Mülkiyet hakları teorisi, mülkiyet haklarına konu olan kaynaklarla ilgili uygulamaların firmalar arasında oluşturduğu farklılıkları anlamamıza katkı sağlamıştır. Bu farklılıklar kaynakların mülkiyet hakları demetleri olarak tanımlanması durumunda ortaya çıkmaktadır (Kim ve Mahoney, 2002). Mülkiyet hakları demetleri olarak kaynakların ele alınması bu haklar konusunda her firmanın kendine özgü değişim, kullanma, devretme ve gelir elde etme uygulamalarını kapsamaktadır. Dolayısıyla mülkiyet hakları

83

demetlerinin kullanımı konusundaki bu farklılıklar firmalar arasında heterojenlik oluşturan bir unsurdur.

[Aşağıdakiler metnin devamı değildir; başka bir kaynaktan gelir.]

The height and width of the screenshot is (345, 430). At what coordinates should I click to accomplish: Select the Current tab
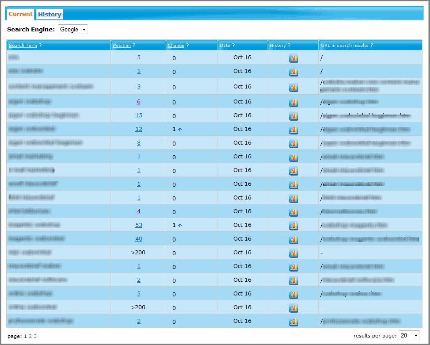pos(20,14)
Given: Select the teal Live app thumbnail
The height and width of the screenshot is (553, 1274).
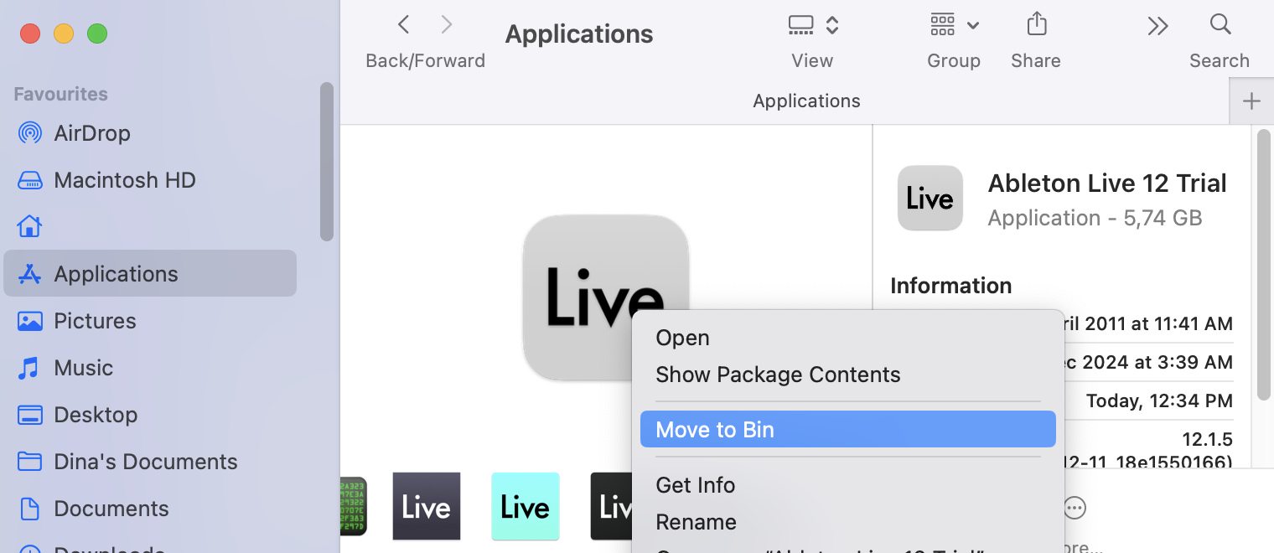Looking at the screenshot, I should point(525,506).
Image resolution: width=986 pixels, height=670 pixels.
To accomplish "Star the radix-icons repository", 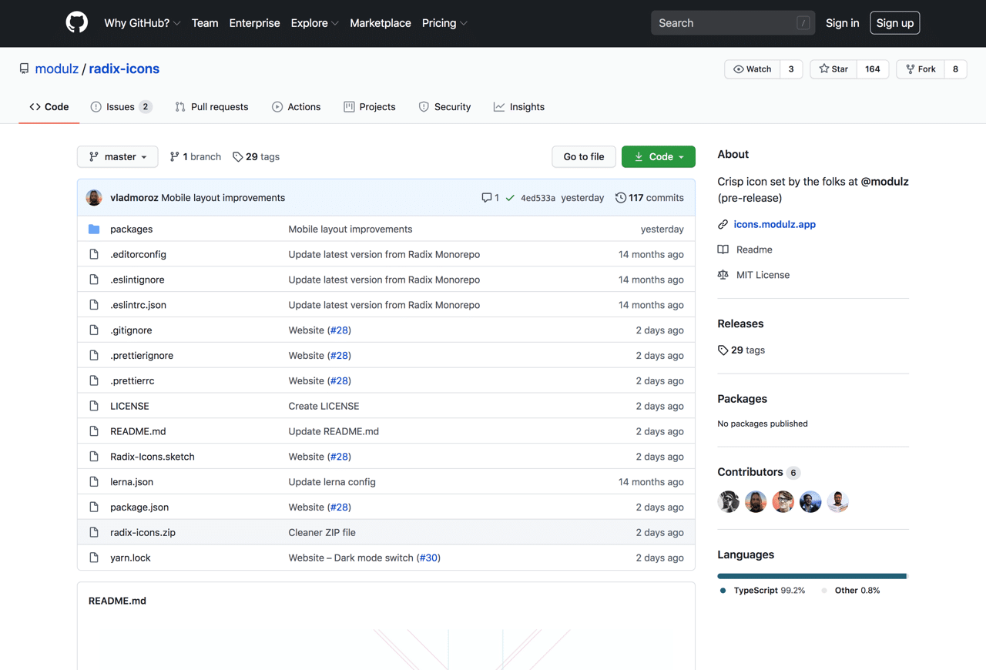I will [x=833, y=69].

Firmaların heterojen kaynaklara sahip olması durumunun sadece kaynak zenginliklerini elinde bulundurması şeklinde yorumlanmaması gerekmektedir. Heterojenliği oluşturan durumlar inovasyonlar, satış uygulamaları, mülkiyet haklarıyla ilgili sözleşme düzenlemeleri, işlem maliyetlerini azaltacak teknolojiler, kurumsal düzenlemeler ve normlar (North, 1990) gibi uygulamalarla her bir firma için farklılıklar gösterecektir. Bu gibi durumlara ek olarak heterojenlik kaynakların kullanım, değişim, yenileme gibi mülkiyet haklarına konu olan uygulamalarının yanında (Libecap, 1989), mülkiyet haklarıyla ilgili sınırlamalardaki farklılıklar ve ortak kar maksimizasyonuyla (Kim ve Mahoney, 2005) ilgili yasal düzenlemeleri de kapsamaktadır (K. Foss ve N. Foss, 2005). Bu durumların da her firmanın veya firma grubunun kendine özgü uygulamalar olduğu düşünüldüğünde firmalar arasında heterojenlik üreten unsurlar daha iyi anlaşılmaktadır.